Pero la atención de la exposición no está puesta en los hechos de armas, sino en las propias ciudades. Es así como Roma construía su legado en la Historia y en el territorio: primero las legiones derrotaban a los enemigos de Roma y, después, la pujanza de las ciudades y sus instituciones los asimilaban para siempre. Los foros, las termas, las acrópolis, las obras públicas, las magistraturas locales y tantas otras expresiones de la abrumadora eficacia de la sociedad romana para replicarse en todas direcciones, como un perfecto fractal civilizatorio, creaban otras Romas que terminaban por hacer olvidar sus raíces a los anteriores ocupantes del territorio.

Así ocurrió con Ilerda, Iesso y Aeso. Fueron fundadas sobre anteriores poblaciones ilergetes a las que rápidamente hicieron caer en el olvido, y crecieron como organismos vivos destinados a irradiar una visión y una organización del mundo que perduraría durante siglos. La exposición contiene piezas magníficas que nos permiten asomarnos al esplendor de aquellas ciudades de provincias, como el surtidor de la fuente de la villa del Romeral, esculpido con la imagen de una medusa que hiela con la mirada a quien la contempla.  Me pareció que las pupilas de piedra conservaban el poder de hipnotizar con el eco del antiguo sortilegios.

Pero nada me fascinó tanto como la recreación, en grandes imágenes murales de espectacular realismo y nitidez, de las tres ciudades, con Ilerda destacando por su mayor envergadura urbana.

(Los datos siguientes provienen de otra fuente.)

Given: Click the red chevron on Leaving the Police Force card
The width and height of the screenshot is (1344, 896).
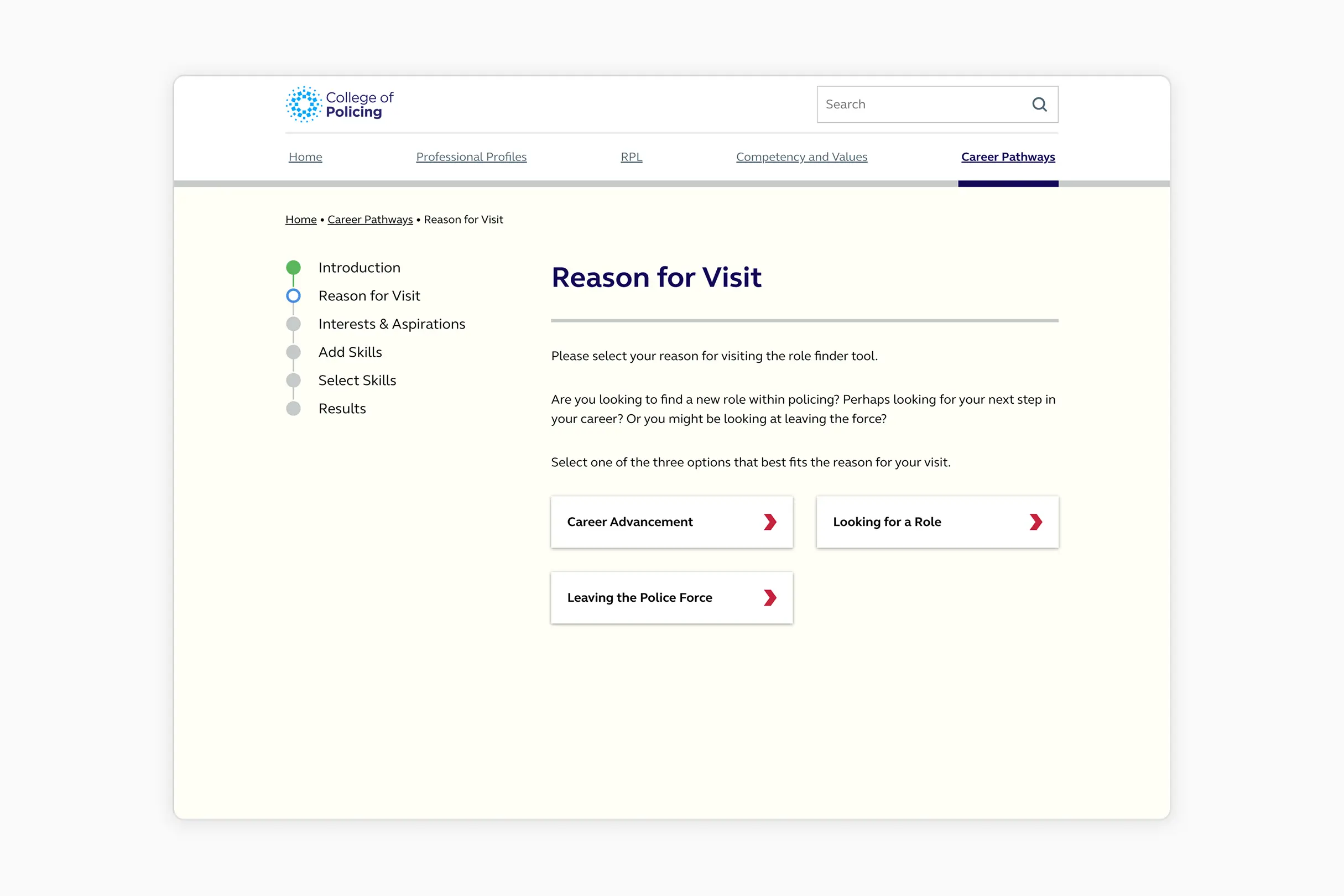Looking at the screenshot, I should click(x=770, y=598).
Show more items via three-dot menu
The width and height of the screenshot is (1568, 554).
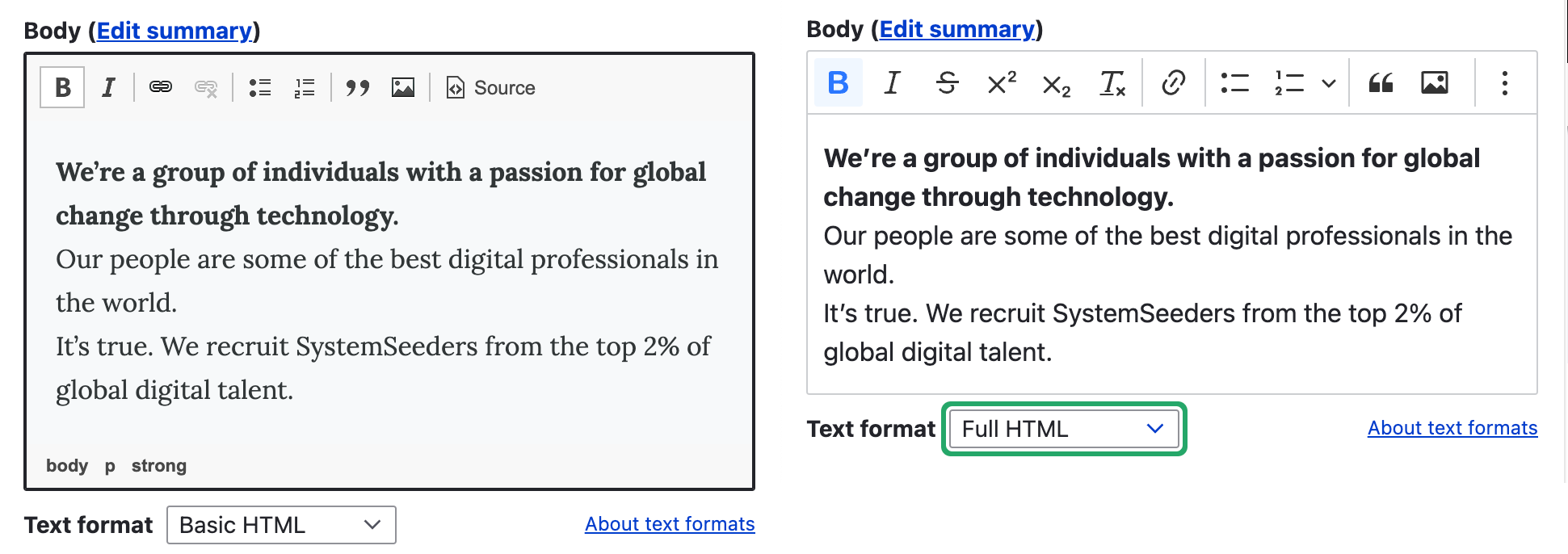click(1504, 82)
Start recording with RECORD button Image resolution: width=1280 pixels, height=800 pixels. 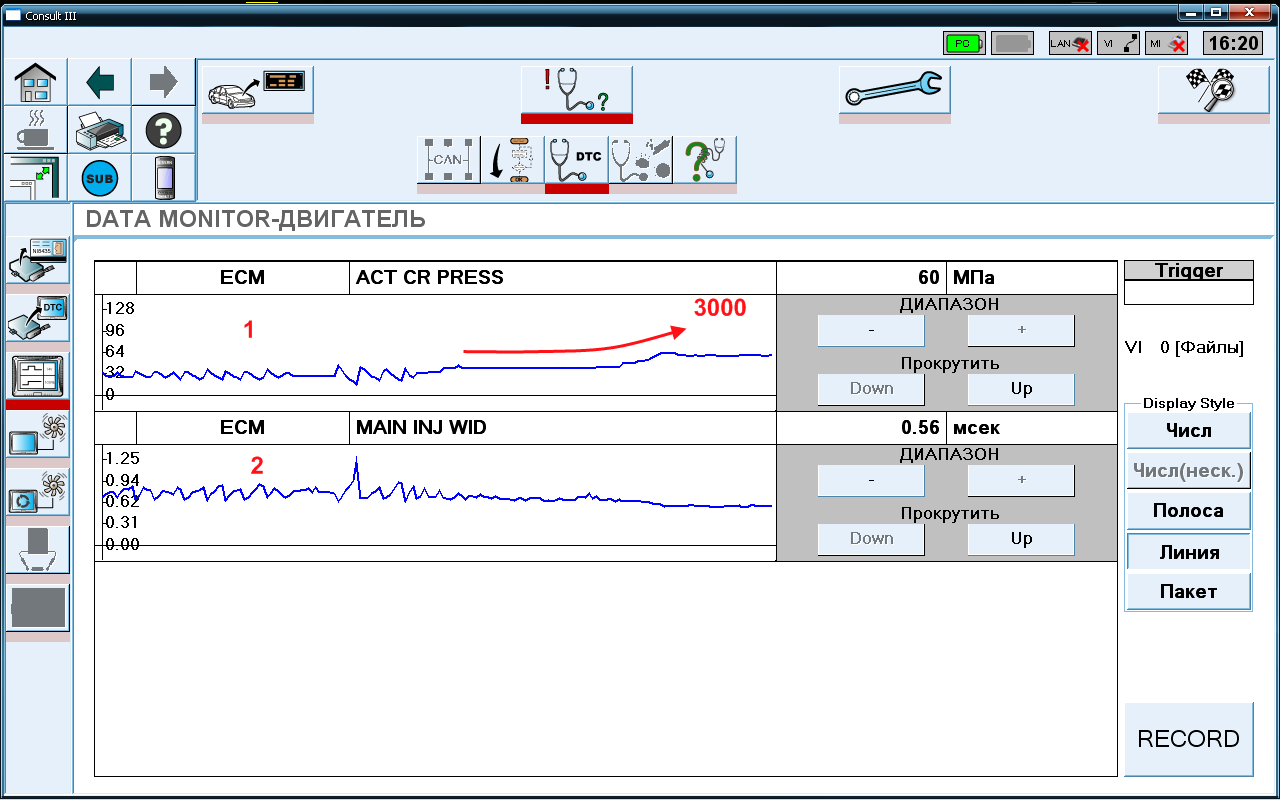point(1188,739)
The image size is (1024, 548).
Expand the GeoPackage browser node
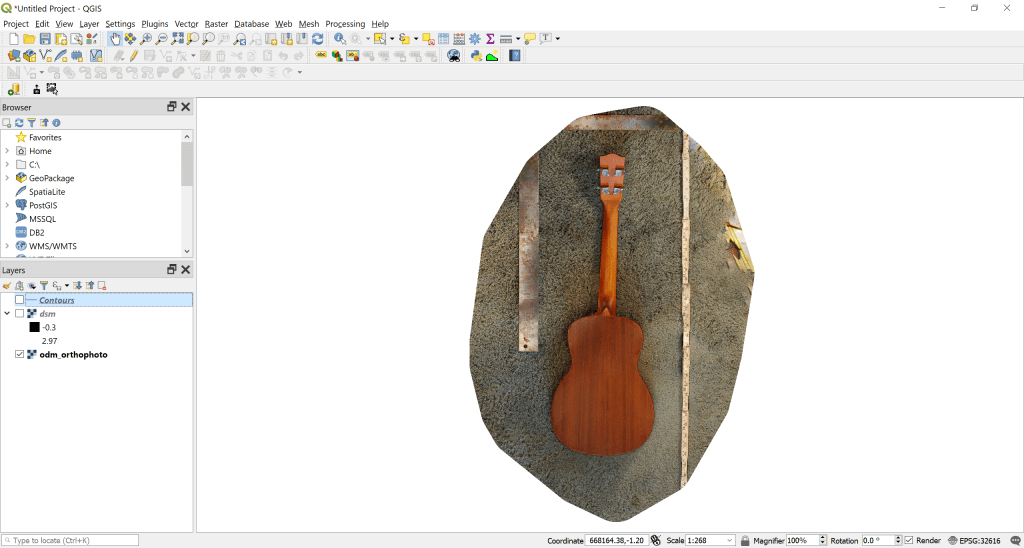click(x=7, y=178)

Era como haberse trasladado a la época para contemplarla a vuelo de dron. Ahí están las casas, las murallas, los edificios públicos, las embarcaciones en el río Sicoris, las carretas atravesando el puente de piedra. Ahí está la gente, hormigueando por las calles, por la plaza del foro, por los patios y los muelles.  Ahí están, extramuros, los campos de cultivo, los caminos, las granjas. Ese es el efecto de estas recreaciones 3D que ahora es capaz de regalarnos la combinación de arqueología y tecnología digital. Pone ante nosotros lugares como la Ilerda romana del siglo I a. C., por aquellos días en que se convirtió en el epicentro de la lucha por el poder en el mundo romano, que es tanto como decir en el mundo a secas. Siente uno deseos de hacer aterrizar al dron para caminar por sus calles, como un ciudadano íbero-romano más.